**Things to do**
[a] Retype the passage on appeals from the Sandiganbayan from "The proper mode" up to and including "and underscoring supplied)", without changing anything.
[b] Echo, without any change, only the lines of the entries from the line with "Open info icon" up to and including the line with "Looking at the screenshot, I should pyautogui.click(x=91, y=48).".

**Source text**
***
The proper mode of appeal from the
Sandiganbayan's judgment of conviction
in the exercise of its original jurisdiction
to the Supreme Court is via a Notice of
Appeal pursuant to the Sandiganbayan
Rules.
On the first issue, the Court rules that Azurin resorted to the proper remedy of appealing the Sandiganbayan' s assailed Decision, which was issued in the exercise of its original jurisdiction, to the Court by filing a notice of appeal with the former. This is pursuant to Section 1 (a), Rule XI of the Sandiganbayan Rules which provide:
REVIEW OF JUDGMENTS AND FINAL ORDERS
Section 1. Methods of Review. -
(a) In General. - The appeal to the Supreme Court in criminal cases decided by the Sandiganbayan in the exercise of its original jurisdiction shall be by notice of appeal filed with the Sandiganbayan and by serving a copy thereof upon the adverse party.
x x x x (Emphasis and underscoring supplied)
The People challenges this mode of appeal taken by Azurin and asserts that the correct remedy is a petition for review on certiorari pursuant to Rule 45 of the Rules of Court (Rules)24 and Presidential Decree No. (P.D.) 160625 otherwise known as the Sandiganbayan Law. Rule 45 of the Rules provides:
RULE 45
Appeal by Certiorari to the Supreme Court
SECTION 1. Filing of Petition with Supreme Court. - A party desiring to appeal by certiorari from a judgment or final order or resolution of the Court of Appeals, the Sandiganbayan, the Court of Tax Appeals, the Regional Trial Court or other courts whenever authorized by law, may file with the Supreme Court a verified petition for review on certiorari. x x x [The petition] shall raise only questions of law which must be distinctly set forth. (As amended by A.M. No. 07-7-12-SC.) (Emphasis supplied)
Section 7 of P.D. 1606,26 provides:
Section 7. Form, Finality and Enforcement of Decisions. -
x x x x
Decisions and final orders of the Sandiganbayan shall be appealable to the Supreme Court by petition for review on certiorari raising pure questions of law in accordance with Rule 45 of the Rules of Court. Whenever, in any case decided by the Sandiganbayan, the penalty of reclusion perpetua or higher is imposed, the decision shall be appealable to the Supreme Court in the manner prescribed in the Rules of Court. In case the penalty imposed is death review by the Supreme Court shall be automatic, whether or not the accused filed an appeal. (Emphasis supplied)
***
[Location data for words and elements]
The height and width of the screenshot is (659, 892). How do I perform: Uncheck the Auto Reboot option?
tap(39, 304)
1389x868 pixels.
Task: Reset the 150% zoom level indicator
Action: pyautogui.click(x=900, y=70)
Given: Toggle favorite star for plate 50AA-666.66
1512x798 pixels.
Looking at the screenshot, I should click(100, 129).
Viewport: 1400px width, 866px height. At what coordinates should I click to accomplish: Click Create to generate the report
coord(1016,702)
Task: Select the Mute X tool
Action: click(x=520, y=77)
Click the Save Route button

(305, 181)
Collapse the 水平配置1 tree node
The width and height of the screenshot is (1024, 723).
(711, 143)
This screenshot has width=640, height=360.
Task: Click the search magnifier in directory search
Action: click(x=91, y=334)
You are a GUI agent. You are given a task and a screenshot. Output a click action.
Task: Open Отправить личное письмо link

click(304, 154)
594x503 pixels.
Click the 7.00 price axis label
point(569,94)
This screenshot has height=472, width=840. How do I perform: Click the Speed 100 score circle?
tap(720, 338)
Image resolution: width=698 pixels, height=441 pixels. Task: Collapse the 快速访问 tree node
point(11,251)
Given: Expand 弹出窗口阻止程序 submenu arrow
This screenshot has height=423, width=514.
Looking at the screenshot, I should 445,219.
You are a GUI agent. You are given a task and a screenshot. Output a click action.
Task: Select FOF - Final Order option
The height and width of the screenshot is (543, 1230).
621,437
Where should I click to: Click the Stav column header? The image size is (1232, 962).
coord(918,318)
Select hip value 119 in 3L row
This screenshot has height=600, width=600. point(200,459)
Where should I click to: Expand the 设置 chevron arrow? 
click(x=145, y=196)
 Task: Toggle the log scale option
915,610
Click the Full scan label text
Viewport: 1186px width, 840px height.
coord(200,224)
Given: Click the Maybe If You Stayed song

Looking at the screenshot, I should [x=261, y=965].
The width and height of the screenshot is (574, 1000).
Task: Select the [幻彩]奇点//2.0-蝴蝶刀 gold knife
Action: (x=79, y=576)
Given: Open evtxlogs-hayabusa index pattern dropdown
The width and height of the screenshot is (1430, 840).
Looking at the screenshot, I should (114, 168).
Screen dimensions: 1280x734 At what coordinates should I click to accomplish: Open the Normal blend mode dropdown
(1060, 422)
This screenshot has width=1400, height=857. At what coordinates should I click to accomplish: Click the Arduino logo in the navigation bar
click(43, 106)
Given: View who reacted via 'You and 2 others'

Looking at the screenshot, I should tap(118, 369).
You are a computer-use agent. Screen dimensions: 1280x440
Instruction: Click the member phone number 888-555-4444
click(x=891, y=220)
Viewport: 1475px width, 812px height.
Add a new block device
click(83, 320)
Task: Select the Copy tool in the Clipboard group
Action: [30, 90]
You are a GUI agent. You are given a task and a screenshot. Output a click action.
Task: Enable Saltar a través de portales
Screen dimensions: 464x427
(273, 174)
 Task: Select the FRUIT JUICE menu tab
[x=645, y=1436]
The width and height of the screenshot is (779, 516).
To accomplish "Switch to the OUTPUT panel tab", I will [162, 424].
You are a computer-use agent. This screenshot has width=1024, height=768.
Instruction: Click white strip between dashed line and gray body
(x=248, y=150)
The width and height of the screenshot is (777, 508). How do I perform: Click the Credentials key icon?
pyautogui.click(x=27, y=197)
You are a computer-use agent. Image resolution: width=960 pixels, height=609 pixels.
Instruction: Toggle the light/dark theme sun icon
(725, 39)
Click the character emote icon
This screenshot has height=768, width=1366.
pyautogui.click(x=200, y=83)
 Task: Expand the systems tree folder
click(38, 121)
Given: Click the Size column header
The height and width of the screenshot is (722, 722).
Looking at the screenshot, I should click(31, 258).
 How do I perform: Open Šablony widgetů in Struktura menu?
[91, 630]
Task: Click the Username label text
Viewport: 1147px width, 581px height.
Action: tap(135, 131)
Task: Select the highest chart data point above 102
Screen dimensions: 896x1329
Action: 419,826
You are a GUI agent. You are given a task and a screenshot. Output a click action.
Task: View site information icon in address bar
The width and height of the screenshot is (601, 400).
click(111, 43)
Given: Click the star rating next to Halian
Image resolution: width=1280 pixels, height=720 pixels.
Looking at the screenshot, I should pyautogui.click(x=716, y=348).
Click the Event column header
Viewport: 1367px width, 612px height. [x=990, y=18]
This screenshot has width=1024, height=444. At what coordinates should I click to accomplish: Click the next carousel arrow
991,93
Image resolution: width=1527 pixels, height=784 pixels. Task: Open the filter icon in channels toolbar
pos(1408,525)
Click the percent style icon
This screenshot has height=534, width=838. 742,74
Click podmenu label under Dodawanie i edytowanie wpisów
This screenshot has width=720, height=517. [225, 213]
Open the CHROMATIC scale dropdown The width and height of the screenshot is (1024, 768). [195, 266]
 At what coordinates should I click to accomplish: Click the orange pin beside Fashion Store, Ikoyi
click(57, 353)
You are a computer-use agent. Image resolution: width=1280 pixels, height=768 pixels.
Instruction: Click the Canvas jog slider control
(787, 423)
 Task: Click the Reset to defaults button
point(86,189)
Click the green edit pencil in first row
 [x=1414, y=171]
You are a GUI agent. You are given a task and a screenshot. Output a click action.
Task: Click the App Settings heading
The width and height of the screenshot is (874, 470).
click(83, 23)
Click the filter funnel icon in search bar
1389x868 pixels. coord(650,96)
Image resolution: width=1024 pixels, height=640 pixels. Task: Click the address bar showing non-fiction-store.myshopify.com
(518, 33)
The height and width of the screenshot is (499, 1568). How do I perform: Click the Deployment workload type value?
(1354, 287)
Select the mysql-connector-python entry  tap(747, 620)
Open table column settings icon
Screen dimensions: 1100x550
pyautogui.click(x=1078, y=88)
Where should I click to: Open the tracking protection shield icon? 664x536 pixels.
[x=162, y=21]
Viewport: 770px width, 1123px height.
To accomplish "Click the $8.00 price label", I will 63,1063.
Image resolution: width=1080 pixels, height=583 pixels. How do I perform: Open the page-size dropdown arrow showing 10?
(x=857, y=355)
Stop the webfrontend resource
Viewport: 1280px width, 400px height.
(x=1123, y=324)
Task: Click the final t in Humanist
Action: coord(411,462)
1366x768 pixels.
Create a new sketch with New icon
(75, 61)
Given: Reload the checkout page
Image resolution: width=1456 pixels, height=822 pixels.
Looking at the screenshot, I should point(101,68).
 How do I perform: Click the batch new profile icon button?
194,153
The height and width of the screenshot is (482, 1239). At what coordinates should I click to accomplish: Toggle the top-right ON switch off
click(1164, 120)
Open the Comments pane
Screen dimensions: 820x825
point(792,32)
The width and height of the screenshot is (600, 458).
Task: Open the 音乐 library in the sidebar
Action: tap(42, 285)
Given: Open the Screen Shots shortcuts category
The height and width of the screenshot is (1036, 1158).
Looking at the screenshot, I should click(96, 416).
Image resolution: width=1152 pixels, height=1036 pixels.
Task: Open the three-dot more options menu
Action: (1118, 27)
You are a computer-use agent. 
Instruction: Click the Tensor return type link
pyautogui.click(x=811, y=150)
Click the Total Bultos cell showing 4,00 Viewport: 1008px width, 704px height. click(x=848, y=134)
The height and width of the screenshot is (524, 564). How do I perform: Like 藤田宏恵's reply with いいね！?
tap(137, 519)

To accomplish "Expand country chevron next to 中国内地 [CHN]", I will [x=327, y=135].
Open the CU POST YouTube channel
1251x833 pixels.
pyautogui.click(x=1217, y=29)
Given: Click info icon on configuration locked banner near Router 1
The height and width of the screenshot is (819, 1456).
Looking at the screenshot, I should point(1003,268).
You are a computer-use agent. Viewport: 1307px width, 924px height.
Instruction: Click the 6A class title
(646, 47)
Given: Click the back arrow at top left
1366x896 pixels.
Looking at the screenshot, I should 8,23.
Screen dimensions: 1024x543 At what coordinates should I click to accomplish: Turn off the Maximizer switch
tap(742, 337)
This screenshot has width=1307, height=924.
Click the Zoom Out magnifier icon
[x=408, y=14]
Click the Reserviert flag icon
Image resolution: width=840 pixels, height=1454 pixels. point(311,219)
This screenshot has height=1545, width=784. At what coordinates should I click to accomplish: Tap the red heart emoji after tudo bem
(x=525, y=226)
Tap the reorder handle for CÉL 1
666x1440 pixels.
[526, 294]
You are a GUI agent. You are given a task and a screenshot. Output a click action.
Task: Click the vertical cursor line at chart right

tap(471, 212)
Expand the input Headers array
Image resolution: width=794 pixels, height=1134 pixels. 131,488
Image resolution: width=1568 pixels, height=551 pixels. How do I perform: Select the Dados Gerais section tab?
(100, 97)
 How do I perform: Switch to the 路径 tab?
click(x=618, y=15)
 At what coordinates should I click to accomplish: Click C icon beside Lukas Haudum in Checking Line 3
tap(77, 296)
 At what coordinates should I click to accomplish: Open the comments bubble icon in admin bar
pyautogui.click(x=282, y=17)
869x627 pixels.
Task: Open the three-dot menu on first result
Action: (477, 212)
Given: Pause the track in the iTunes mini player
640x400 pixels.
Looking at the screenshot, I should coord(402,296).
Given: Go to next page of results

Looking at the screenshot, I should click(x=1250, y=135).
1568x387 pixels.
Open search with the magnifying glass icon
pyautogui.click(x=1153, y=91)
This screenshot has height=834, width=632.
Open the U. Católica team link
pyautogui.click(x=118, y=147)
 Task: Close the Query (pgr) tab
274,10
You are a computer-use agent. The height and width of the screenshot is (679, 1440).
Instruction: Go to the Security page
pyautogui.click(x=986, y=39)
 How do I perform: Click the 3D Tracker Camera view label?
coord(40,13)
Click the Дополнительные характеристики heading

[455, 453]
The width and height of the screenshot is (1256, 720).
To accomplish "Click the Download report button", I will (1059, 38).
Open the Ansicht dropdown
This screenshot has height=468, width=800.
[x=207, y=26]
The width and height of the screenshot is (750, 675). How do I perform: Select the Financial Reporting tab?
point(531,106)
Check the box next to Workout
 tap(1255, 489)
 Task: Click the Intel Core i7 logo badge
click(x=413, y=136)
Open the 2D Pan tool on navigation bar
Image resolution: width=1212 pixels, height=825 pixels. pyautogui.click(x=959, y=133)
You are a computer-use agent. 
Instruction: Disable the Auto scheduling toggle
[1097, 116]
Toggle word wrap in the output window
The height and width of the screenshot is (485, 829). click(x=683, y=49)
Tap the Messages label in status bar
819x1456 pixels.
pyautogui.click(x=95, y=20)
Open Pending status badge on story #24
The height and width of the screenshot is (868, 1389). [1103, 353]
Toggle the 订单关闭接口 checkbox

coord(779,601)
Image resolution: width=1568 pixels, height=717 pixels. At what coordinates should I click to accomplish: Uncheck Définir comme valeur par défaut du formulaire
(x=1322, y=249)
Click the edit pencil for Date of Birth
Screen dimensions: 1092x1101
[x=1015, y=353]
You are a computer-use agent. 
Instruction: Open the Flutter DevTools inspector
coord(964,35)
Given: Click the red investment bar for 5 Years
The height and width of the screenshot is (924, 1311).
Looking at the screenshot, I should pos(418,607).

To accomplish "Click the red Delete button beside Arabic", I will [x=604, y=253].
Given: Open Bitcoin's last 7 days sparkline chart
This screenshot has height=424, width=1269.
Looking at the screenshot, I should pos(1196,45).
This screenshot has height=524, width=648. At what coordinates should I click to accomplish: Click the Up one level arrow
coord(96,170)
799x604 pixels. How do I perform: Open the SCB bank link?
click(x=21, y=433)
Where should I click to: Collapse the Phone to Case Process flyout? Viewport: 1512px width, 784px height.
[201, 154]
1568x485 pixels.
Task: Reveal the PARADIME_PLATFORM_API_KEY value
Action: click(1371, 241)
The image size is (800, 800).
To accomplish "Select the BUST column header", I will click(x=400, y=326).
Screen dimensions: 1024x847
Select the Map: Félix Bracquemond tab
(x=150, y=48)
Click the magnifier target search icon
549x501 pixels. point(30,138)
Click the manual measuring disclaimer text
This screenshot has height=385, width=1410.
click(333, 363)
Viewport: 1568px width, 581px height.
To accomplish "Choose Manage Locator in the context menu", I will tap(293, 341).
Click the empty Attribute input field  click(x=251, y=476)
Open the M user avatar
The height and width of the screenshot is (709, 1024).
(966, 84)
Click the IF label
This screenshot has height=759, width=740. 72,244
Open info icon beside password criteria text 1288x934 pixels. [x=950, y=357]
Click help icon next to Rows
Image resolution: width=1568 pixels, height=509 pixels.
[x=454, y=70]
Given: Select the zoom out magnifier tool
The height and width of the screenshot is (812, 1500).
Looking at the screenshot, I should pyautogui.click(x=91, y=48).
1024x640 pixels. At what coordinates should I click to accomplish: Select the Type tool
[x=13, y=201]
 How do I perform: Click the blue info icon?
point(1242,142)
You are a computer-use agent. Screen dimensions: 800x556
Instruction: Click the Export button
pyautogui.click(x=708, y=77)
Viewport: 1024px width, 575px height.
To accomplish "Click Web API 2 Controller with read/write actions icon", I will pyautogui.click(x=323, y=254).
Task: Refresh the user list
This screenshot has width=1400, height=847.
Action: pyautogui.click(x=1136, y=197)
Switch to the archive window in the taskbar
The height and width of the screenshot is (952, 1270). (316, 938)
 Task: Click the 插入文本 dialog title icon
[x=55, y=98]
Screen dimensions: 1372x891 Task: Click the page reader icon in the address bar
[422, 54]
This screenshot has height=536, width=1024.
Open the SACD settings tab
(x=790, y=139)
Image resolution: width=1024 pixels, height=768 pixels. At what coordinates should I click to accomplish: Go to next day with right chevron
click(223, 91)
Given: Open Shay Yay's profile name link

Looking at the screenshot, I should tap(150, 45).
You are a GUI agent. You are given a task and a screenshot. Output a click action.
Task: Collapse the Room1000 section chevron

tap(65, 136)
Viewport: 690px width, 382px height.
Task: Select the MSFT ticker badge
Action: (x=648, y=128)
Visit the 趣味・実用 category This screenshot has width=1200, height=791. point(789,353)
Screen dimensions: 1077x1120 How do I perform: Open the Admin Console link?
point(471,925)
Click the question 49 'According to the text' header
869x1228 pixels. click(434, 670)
***
**Task-by-task solutions**
[a]
The proper mode of appeal from the
Sandiganbayan's judgment of conviction
in the exercise of its original jurisdiction
to the Supreme Court is via a Notice of
Appeal pursuant to the Sandiganbayan
Rules.
On the first issue, the Court rules that Azurin resorted to the proper remedy of appealing the Sandiganbayan' s assailed Decision, which was issued in the exercise of its original jurisdiction, to the Court by filing a notice of appeal with the former. This is pursuant to Section 1 (a), Rule XI of the Sandiganbayan Rules which provide:
REVIEW OF JUDGMENTS AND FINAL ORDERS
Section 1. Methods of Review. -
(a) In General. - The appeal to the Supreme Court in criminal cases decided by the Sandiganbayan in the exercise of its original jurisdiction shall be by notice of appeal filed with the Sandiganbayan and by serving a copy thereof upon the adverse party.
x x x x (Emphasis and underscoring supplied)

[b]
Open info icon beside password criteria text 1288x934 pixels. [x=950, y=357]
Click help icon next to Rows
Image resolution: width=1568 pixels, height=509 pixels.
[x=454, y=70]
Given: Select the zoom out magnifier tool
The height and width of the screenshot is (812, 1500).
Looking at the screenshot, I should pyautogui.click(x=91, y=48).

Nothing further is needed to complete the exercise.